From Dark Data to a Global, Accessible Digital Resource Documenting Life on Earth
For more than 300 years, biologists have documented research by preserving samples, known as voucher specimens, in biological collections. These specimens are the direct evidence for recognition, description, and publication of the millions of species known to science. The basic data and information within collections worldwide underwrite our knowledge about biological diversity, the history of life on earth, molecular and cellular biology, organismic and ecological systems. Downstream applications in biomedical research, agriculture, and management of genetic and natural resources also directly use or indirectly benefit from collection knowledge bases. However, access to the physical specimens and data associated with them have traditionally been available only to specialists based on their credentials and academic background. Our national and international infrastructure of biological collections are a treasure trove of data; but these are dark data, much of which is still hidden away in the physical archives.
This lecture will address how advances in technology are changing how collections are conceived, maintained, secured, and made accessible, increasing their relevance to science and society. Recent impetus for change began with the recognition that collections are not dark, hidden archives but rich, expansive, big data resources. It is estimated that 2.5 billion specimen objects are curated in biological collections. Every single object has, at a minimum, data about its identity, origin, and provenance. By making basic collections data more available through digitization initiatives scientists will be able not only to study and understand the collections themselves better and the items in them; but, also be better able model how landscapes and environments have changed in the past, how they are changing now, and how they will change in the future.
Technology has enabled use of scientific collections in novel, unanticipated ways, driving further innovation and opening new opportunities for research using collections. For example, ancient DNA methods enable researchers to sequence extinct species from specimens in collections. Non-invasive CT scanning provides a means to visualize of the brain cavity of a fossil animal specimen. With X-ray fluorescence spectroscopy herbarium specimens can be scanned for hyper-accumulation of minerals and to link these observations to environmental sensing data. Furthermore, the concept of biological collections discussed in this lecture goes beyond preserved items to include living stocks, cultures, and cryo-facilities. These repositories make living material, tissues, and genetic resources available for study of model and non-model organisms that are essential for research on far-ranging topics.
The lecture will illustrate examples of how long-term investments in collections have paid off, along with the challenges for supporting and managing the infrastructure critical to their maintenance, growth and effective utilization.
About the Speaker
Reed Beaman is a Program Director at the National Science Foundation (NSF) with primary responsibilities for the Collections in Support of Biological Research and Advancing Digitization of Biodiversity Collections programs. Previously at NSF he was responsible for a variety of programs in biology, including Next Generation Networks for Neuroscience, Advances in Biological Informatics; Dimensions of Biodiversity, and Critical Techniques, Technologies and Methodologies for Advancing Foundations and Applications of Big Data Sciences and Engineering.
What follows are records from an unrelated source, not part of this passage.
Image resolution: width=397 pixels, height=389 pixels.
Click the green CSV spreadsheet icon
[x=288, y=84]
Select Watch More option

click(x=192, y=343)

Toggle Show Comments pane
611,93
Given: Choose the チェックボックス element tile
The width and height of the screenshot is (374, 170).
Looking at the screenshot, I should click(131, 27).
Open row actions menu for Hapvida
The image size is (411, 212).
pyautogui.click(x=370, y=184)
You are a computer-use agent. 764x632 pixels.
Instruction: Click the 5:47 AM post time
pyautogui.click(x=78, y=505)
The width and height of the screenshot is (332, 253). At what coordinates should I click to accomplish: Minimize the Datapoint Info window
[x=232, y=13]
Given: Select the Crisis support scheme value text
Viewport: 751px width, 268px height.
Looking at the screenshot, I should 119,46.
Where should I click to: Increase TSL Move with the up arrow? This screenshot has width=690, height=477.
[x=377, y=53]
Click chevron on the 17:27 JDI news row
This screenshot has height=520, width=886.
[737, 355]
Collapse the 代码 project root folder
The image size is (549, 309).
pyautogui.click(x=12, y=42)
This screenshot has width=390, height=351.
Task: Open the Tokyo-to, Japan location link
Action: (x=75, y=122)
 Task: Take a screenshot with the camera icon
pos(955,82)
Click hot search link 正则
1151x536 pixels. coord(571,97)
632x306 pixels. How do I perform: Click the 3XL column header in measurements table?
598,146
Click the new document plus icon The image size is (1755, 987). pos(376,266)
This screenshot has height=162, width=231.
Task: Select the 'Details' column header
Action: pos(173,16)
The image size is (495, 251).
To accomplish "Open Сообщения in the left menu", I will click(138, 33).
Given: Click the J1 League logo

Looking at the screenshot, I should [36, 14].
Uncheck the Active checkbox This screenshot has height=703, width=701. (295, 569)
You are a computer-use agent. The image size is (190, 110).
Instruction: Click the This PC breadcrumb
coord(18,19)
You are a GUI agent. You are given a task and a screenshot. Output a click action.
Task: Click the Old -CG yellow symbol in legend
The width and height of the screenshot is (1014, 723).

Reed's research interests have focused in Southeast Asia, particularly on Mount Kinabalu, a biodiversity hotspot on the Island of Borneo. His dissertation work involved the description of eight new plant species and landscape level biogeographic analysis using remote sensing imagery and geographic information systems. More recently, he has engaged with researchers in Asia as the Biodiversity Expedition Lead for the Pacific Rim Applications and Middleware Grid Applications (PRAGMA) network, a community of practice that facilitates cyberinfrastructure experimentation on an international scale.
Reed was a Postdoctoral Fellow in Biological Informatics sponsored by the Royal Botanic Gardens Sydney and University of Kansas, during which he developed software tools for automating geo-referencing specimen data. He continued work on digitization methods while Associate Director for Informatics at the Yale Peabody Museum and as Curator of Informatics at the Florida Museum of Natural History prior to serving at the NSF.
Reed earned a BS in Botany at the University of Michigan and a PhD in Botany at the University of Florida.